Editor’s note: “Ask an SEO” is a weekly column by technical SEO experts Shelly Fagin, Ryan Jones, Adam Riemer, and Tony Wright. Come up with your hardest SEO question and fill out our form. You might see your answer in the next #AskanSEO post!
This week for Ask An SEO, we have a question from Shay in Morehead City, who asks:
“How can I overcome technical SEO issues on a budget?”
While some technical issues will require allocating a budget to tackle, others are pretty simple to address yourself.
Identify Your List of Technical SEO Issues
First off, you are going to need to identify the site issues.
If you’ve already had a technical audit performed, excellent.
Start by transferring the list of the technical problems into a spreadsheet.
Next, add a column so you can assign who is capable of fixing each issue.
Can you or another teammate handle the fixes, or do you need a developer?
Then include a column and format with checkboxes so you can quickly check off the tasks once done.
Fire Up Your Favorite SEO Tool(s)
If you have not had a recent site audit performed and the budget doesn’t allow for one, have no fear.
You can use some tools to help identify some of the most common technical SEO issues.
Screaming Frog’s crawler is handy for identifying common problems like a poor HTTPS implementation, broken or redirected internal links, duplicate content, and missing title tags or H1s.
SEMrush’s site audit tool is fantastic for identifying thin content, orphaned content, poor internal linking, redirect chains, crawl issues, and more. This tool is also excellent for sending you emailed updates to alert you when new problems arise.
Considering that you are on a tight budget, make sure to use Google Search Console and Bing Webmaster Tools, as both are available for free.
Both search engines have provided us with invaluable information about our websites. Use them.
One of the first things I do when performing a site audit is to do a site search on Google.
Entering site:example.com can make it easy to spot a lot of issues.
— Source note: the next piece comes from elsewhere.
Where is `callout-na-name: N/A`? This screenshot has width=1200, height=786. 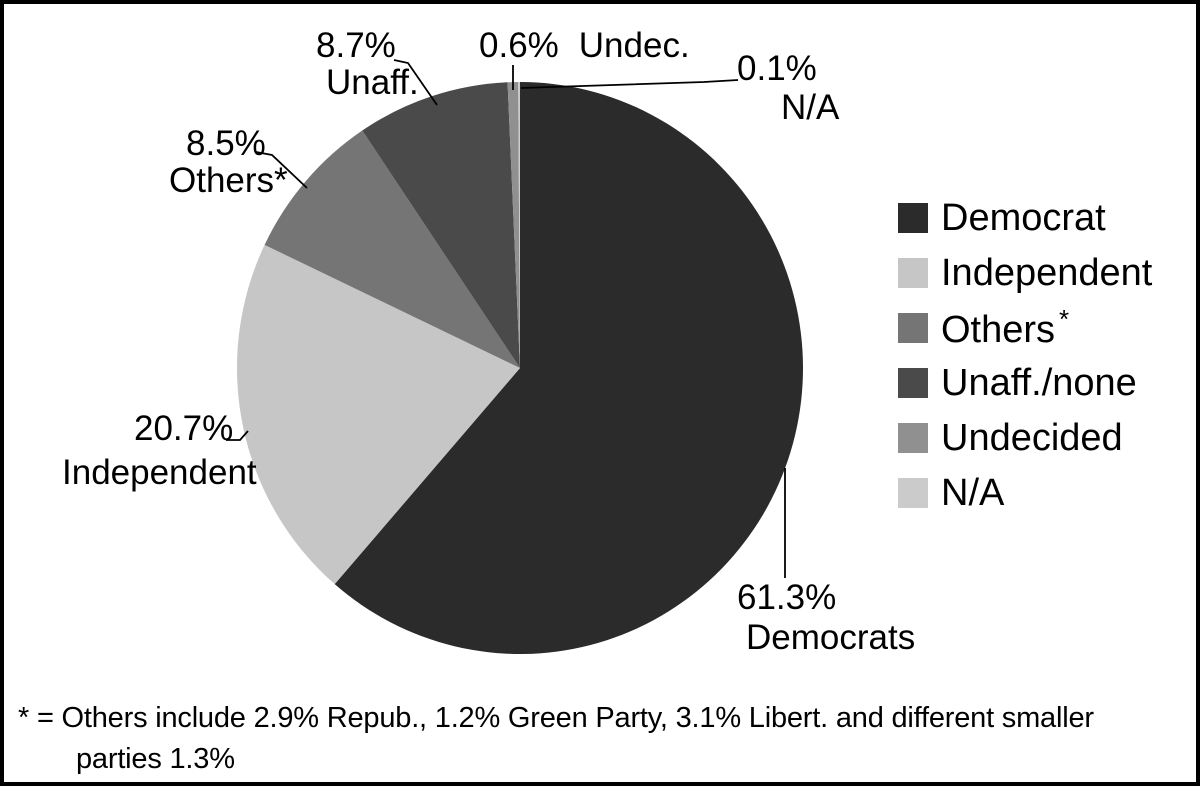 callout-na-name: N/A is located at coordinates (810, 108).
If your site has been compromised, this is the easiest way to detect a hacked website.
Your Google Analytics account is a fantastic tool for identifying pages on your site that are loading slower than the other ones.
Make sure to inspect slow ones in the Google Page Speed Tool and or Google Lighthouse.
Some of the slowest loading pages are usually due to an oversized image or two. Maybe the pictures aren’t compressed.
These are pretty simple technical fixes that you can handle fixing your self, and it makes a huge difference.
Prioritize Your List of Technical SEO Fixes
Once you have compiled your list, split it between two tabs, one for the fixed you can handle and the other for the tasks that need the assistance of a developer. Then organize each by order of priority.
Or, if you are lucky, your SEO auditor might have already done that for you.
If not, in tools like GSC and SEMrush, you’ll want to prioritize Errors over Warnings.
Anything marked as an error should always be first as soon as possible before addressing the warning messages.
If you do have a little budget to work with, find a developer who can help you work through the more complicated items your list one at a time or as the budget will allow.
Sometimes a website is built poorly and full of technical issues and inefficient code.
In that case, you should prioritize fixing your on-page issues first, like fixing or removing internal links that pass through a redirect or return a 404 error page or result in a redirect chain.
Fix missing header tags, title tags, meta descriptions, and adding in content links to orphaned pages where appropriate.
These are pretty simple tasks that can make a big difference and move the needle in a positive direction.
Hopefully, the needle will move just enough to convince the C-suite to buy into having a new and improved website built.